The US supreme court rejected a request from Tanzi’s attorneys to block the execution Tuesday afternoon. The court offered no noted dissent in its one-sentence statement declining to intervene.

Prison officials said Tanzi awoke at 4.45am and had one visitor, a spiritual adviser. He had a last meal that included a pork chop, bacon, corn, ice cream and a candy bar. “He’s remained compliant and in good spirits,” said Ted Veerman, a corrections department spokesperson.

After the execution, Acosta’s family members expressed relief that the ordeal was finally over. “It’s done. Basically, justice for Janet happened,” said her sister, Julie Andrew, who witnessed the execution.” My heart felt lighter and I can breathe again.”

Acosta’s niece, Janet Vanderwier, noted it took nearly 25 years to find closure. “This is the culmination of more than two decades of work to get justice for Janet,” she said.
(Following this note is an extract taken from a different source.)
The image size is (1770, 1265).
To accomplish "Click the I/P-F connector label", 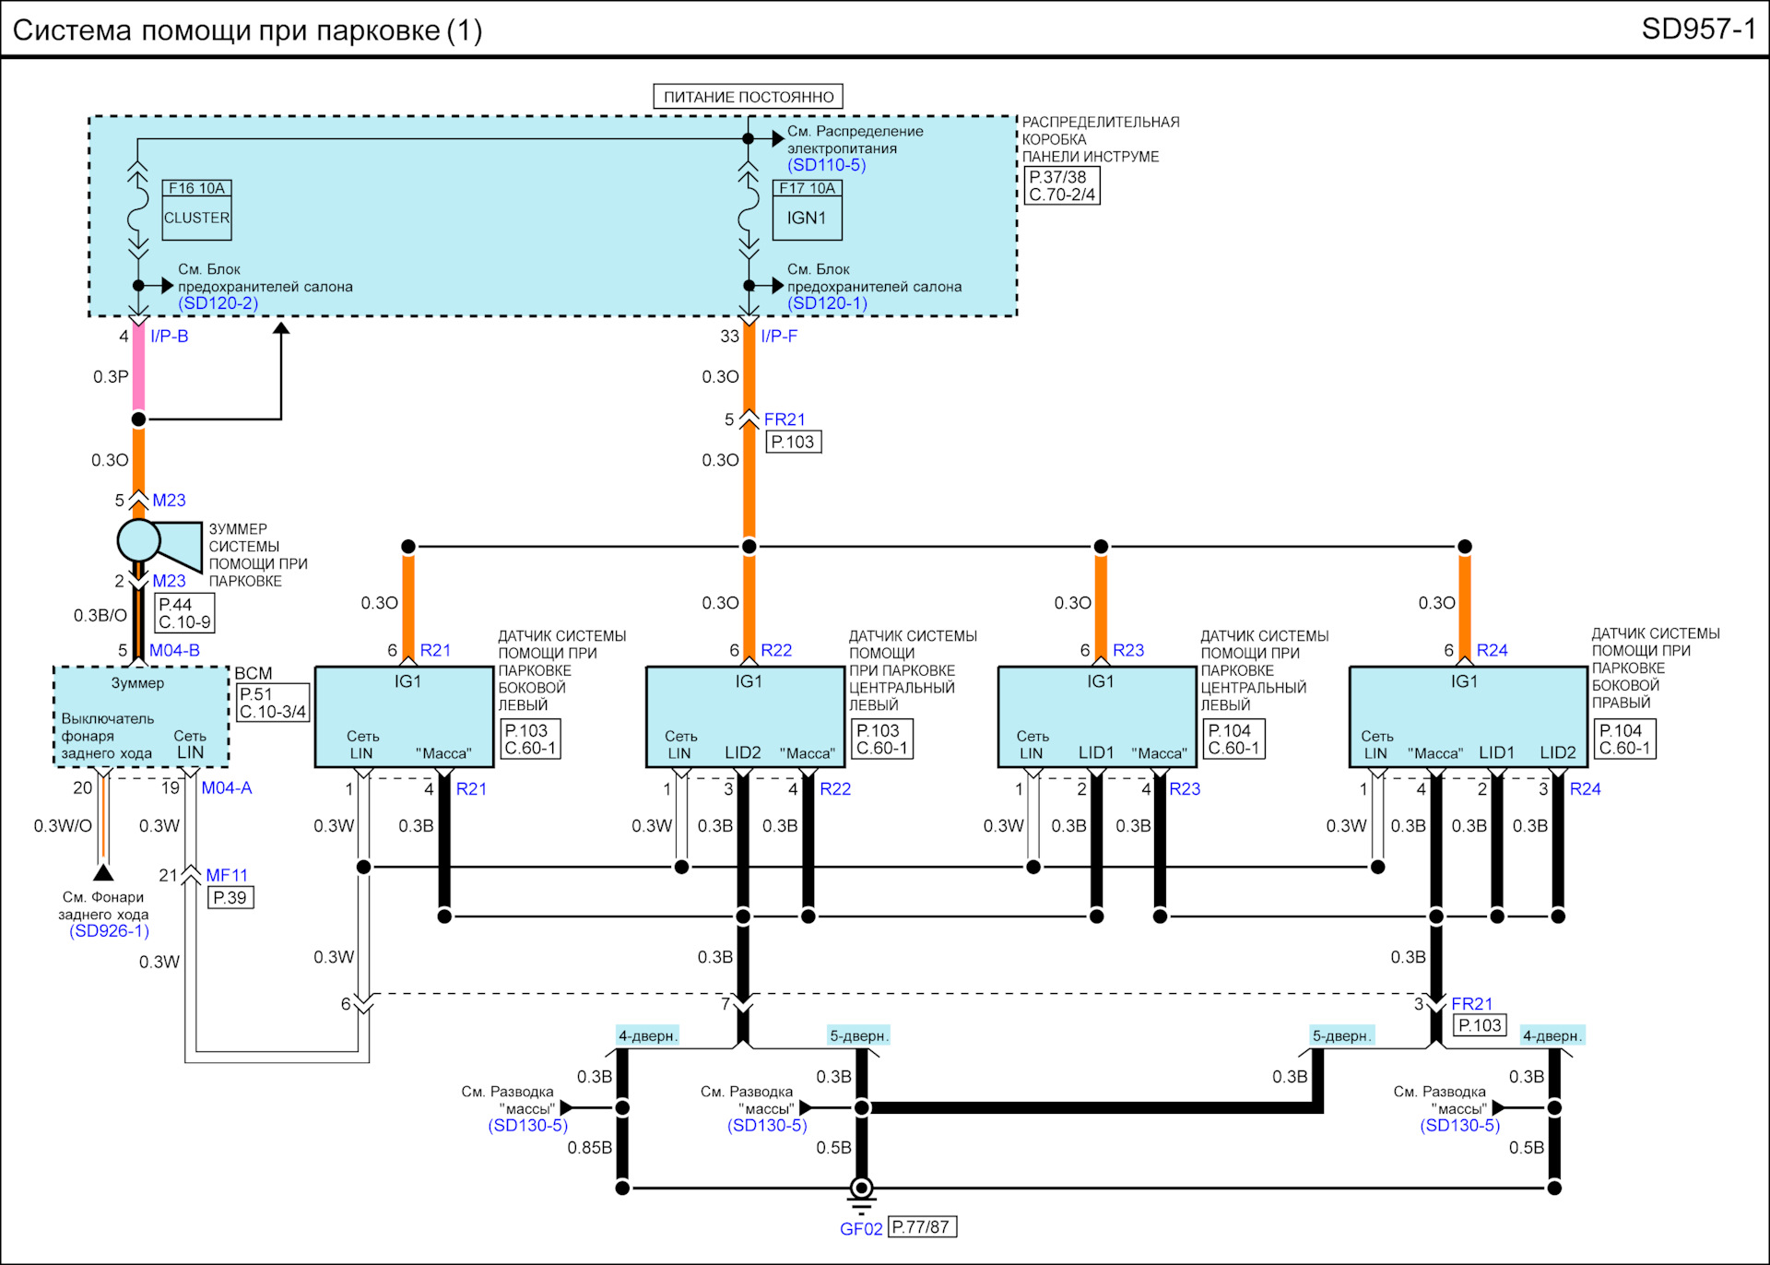I will pos(779,337).
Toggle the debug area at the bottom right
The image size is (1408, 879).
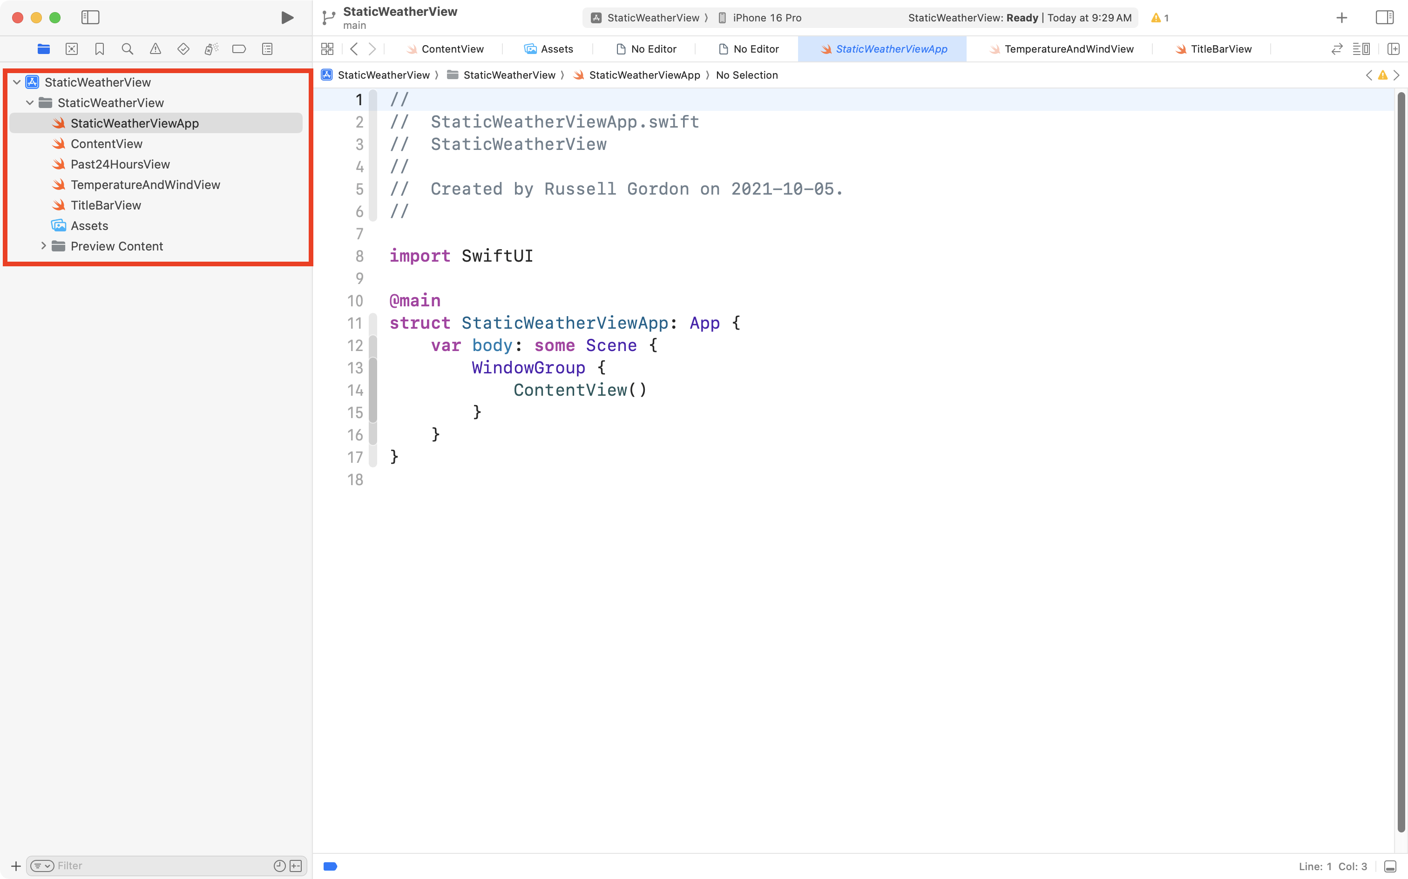1390,866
Court records show Acosta was in her van on a break from her job at the newspaper on 25 April 2020, when Tanzi approached her to ask for a cigarette and then attacked her. He then drove to Homestead, south of Miami, where he stopped at a gas station and bound and gagged Acosta.

He took $53 in cash from her, along with her bank card. He then headed to the Florida Keys town of Tavernier, where he stole money from Acosta’s account with her bank card, according to the records.

Tanzi also stopped at a hardware store, where he bought duct tape and razor blades, the record showed. According to a summary by the state commission on capital cases, Tanzi then drove to an isolated area in Cudjoe Key and strangled Acosta to death.

Meanwhile, Acosta’s friends and co-workers reported her missing when she didn’t return from her break. That led police to her van, which Tanzi had driven to Key West. Police said Tanzi confessed to the crime and showed investigators where he had left Acosta’s body on Cudjoe Key, more than 140 miles (225km) south-west of Miami.

“If I had let her go, I was gonna get caught quicker,” Tanzi told officers, according to the record. “I didn’t want to get caught. I was having too much fun ... I told her, I says: ‘I can’t let you go. If I let you go, then I’m gonna be in a lot of trouble.’”

Tanzi was convicted of first-degree murder, carjacking, kidnapping and armed robbery. A jury recommended the death sentence in a 12-0 vote.

Tanzi had filed several appeals without success. The Florida supreme court recently rejected his claim that he shouldn’t be executed because he is “morbidly obese” and has sciatica, which could cause unconstitutional levels of pain. The court ruled his appeal was not timely because his conditions had been known since 2009.

Two executions were carried out earlier this year in Florida. Edward James, 63, was put to death on 20 March for killing an eight-year-old girl and her grandmother during a night of heavy drinking and drug use. James Dennis Ford, 64, was executed on 13 February for killing a husband and wife at a remote Florida farm in an attack witnessed by the couple’s toddler.

Eight other people have been executed across the US so far in 2025: two in South Carolina, two in Texas and one each in Alabama, Arizona, Louisiana and Oklahoma. One of the South Carolina executions used a firing squad, and another firing squad execution is scheduled there for Friday. About a dozen other executions are already scheduled nationwide.

The non-profit Death Penalty Information Center said Florida uses a three-drug cocktail for its lethal injection: a sedative, a paralytic and a drug that stops the heart.